On peut donc résumer en disant que les investisseurs ont plus confiance dans une industrie de luxe qui serait en France, comme un consommateur lambda aurait plus confiance dans un téléviseur d'une marque japonaise ?

J'ai dit cela, mais c'était un argument secondaire. Ce que j'ai surtout voulu dire, c'est que l'investisseur boursier est prêt à donner une surprime à des valeurs qui ont un portefeuille de marques important. Accessoirement, leur origine peut jouer, mais ce qui compte, c'est la force des marques dans le monde d'aujourd'hui.

Dans le même temps, l'Hexagone a été éjectée du Top 20 des économies les plus compétitives au monde dans le classement du Forum économique de Davos. Un pays peut-il avoir des entreprises innovantes sans être compétitif ?

C'est vrai que nous sommes classés 21e en matière de compétitivité globale. Mais ce classement est bien la preuve qu'on peut quand même avoir des entreprises compétitives, puisque c'est notre cas ! (rires)

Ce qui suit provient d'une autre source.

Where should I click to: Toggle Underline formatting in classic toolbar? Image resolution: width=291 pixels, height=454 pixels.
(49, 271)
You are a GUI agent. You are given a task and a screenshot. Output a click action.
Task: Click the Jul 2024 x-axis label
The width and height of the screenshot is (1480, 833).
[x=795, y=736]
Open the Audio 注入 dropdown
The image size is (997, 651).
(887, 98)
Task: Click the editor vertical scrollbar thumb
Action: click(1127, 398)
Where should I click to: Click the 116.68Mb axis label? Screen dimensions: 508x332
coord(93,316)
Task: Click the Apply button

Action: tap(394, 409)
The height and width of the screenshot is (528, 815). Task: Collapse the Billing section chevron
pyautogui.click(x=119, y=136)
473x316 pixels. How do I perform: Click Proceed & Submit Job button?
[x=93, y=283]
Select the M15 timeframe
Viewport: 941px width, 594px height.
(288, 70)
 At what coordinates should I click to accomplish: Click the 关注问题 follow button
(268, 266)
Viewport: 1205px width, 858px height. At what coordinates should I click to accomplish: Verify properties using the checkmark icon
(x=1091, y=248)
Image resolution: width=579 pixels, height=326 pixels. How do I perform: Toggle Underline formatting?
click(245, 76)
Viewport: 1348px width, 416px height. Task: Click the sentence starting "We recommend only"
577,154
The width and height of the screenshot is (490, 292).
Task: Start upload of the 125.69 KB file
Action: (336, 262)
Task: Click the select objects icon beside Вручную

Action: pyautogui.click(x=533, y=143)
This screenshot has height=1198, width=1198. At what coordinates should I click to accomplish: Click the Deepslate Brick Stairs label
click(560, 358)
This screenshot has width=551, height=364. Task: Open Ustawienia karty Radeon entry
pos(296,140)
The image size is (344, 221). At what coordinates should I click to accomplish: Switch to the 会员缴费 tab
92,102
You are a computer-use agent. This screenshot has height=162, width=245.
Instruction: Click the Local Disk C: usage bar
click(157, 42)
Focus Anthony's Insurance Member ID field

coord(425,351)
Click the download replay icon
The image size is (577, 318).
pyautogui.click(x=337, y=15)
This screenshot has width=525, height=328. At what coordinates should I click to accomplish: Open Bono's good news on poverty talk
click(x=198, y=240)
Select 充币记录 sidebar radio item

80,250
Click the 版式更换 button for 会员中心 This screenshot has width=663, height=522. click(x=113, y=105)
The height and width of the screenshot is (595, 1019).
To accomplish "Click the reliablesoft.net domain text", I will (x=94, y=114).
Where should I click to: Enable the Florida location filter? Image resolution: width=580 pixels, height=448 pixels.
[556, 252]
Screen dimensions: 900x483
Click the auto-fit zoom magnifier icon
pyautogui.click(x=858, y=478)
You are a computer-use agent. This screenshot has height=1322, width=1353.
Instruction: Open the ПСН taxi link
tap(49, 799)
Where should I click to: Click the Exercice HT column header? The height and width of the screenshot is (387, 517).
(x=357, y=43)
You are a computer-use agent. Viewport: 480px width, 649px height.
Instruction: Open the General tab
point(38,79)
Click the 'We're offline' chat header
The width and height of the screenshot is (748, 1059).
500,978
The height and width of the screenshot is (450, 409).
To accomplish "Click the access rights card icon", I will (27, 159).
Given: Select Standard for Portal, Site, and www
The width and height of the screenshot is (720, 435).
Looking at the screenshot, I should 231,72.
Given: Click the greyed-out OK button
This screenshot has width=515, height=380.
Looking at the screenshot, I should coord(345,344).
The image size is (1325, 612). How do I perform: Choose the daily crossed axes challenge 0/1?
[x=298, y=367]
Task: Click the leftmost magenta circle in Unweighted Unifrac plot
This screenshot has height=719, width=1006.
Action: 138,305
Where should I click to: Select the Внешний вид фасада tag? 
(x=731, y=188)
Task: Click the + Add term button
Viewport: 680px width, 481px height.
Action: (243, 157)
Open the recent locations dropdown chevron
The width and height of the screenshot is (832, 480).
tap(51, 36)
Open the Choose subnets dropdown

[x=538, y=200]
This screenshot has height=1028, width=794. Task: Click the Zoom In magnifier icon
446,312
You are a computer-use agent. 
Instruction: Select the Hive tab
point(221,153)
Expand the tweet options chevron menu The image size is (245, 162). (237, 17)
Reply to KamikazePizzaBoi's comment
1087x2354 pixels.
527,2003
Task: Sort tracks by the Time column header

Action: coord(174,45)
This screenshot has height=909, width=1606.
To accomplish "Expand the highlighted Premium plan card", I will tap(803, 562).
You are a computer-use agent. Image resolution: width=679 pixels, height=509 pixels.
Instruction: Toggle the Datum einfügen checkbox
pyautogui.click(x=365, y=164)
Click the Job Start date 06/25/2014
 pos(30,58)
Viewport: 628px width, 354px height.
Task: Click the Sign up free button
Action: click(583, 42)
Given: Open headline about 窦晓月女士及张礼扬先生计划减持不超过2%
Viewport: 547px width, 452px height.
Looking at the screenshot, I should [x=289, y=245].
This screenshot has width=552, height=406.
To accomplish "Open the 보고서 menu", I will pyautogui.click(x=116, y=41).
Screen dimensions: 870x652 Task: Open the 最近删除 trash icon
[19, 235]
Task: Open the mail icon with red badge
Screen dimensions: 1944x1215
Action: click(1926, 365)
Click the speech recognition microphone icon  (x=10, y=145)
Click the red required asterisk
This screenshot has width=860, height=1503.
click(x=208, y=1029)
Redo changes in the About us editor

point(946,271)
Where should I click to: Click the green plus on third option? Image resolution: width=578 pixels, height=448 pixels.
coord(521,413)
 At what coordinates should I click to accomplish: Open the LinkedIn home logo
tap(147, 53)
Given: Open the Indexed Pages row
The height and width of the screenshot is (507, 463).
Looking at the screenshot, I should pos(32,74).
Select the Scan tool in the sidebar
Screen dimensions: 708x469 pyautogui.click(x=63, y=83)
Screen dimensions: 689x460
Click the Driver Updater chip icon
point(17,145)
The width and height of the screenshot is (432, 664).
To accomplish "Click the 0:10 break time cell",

L'ennui, c'est que pour tirer notre épingle du jeu en tant que pays, en termes d'exportations et donc en termes d'emplois, il faut que nous performions sur un large spectre d'entreprises. Nous avons 60 millions d'habitants à nourrir : l'exceptionnelle performance de Pernod-Ricard ne suffit pas pour cela. Performer, pour les autres entreprises, ça veut dire innover, avoir un bon système éducatif, mais c'est aussi pouvoir produire en France. Et là, on tombe sur une problématique de coût, de flexibilité du travail et de la fiscalité.

Je crois qu'il y a un avenir pour la filière industrielle en France, et elle est absolument nécessaire. La plupart des entreprises, même petites, seront amenées à produire mondialement, mais même si le pourcentage de leur production diminue en France, si elles sont amenées à produire plus en volume du fait de plus grands débouchés, il n'est pas dit qu'elles auront à supprimer des emplois. Le développement mondial soutient donc la stabilité de l'emploi en France, même s'il y a création à l'étranger. Mais pour garder les emplois en France, il faut un marché du travail et une fiscalité non pénalisantes. Il faut aussi, de la part de l'entreprise, une politique dynamique d'investissements productifs.

Donc oui, on peut avoir des entreprises innovantes sans être compétitifs, mais on ne peut pas, en tant que pays, être macroéconomiquement dans le peloton de tête, si on n'est pas compétitif.